Directions: From the records below, return every line containing the word "will".

Source records:
+++
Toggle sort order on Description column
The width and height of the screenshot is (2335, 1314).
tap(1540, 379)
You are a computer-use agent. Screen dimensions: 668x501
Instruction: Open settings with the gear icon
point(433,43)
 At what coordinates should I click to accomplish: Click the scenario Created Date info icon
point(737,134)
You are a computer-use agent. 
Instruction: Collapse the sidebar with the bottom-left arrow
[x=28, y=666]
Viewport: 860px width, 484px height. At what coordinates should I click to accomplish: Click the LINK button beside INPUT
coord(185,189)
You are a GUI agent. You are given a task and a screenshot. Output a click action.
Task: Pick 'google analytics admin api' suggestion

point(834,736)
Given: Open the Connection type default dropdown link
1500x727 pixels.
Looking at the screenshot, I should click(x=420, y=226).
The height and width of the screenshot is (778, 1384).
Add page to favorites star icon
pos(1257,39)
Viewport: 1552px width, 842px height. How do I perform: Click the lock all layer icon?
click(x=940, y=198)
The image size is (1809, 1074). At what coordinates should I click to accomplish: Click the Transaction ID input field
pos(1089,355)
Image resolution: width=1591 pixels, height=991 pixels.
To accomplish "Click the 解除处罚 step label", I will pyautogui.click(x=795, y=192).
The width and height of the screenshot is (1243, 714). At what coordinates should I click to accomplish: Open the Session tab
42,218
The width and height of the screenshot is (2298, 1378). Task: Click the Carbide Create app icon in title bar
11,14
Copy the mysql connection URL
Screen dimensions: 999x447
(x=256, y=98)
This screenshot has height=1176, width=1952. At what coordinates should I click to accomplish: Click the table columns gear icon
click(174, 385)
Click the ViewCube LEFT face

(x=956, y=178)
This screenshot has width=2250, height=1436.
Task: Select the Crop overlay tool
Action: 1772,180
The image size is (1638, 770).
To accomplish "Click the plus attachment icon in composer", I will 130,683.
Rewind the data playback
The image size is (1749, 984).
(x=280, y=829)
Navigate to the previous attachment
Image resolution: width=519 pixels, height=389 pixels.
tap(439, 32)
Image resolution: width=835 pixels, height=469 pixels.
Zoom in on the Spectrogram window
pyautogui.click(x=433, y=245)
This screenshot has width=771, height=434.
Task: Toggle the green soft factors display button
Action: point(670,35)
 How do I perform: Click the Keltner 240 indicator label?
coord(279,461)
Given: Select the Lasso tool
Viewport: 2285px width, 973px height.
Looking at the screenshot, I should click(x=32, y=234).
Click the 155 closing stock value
+++
Response for this exercise:
To accomplish "Click the 解除处罚 step label", I will pyautogui.click(x=795, y=192).
To accomplish "Click the plus attachment icon in composer", I will 130,683.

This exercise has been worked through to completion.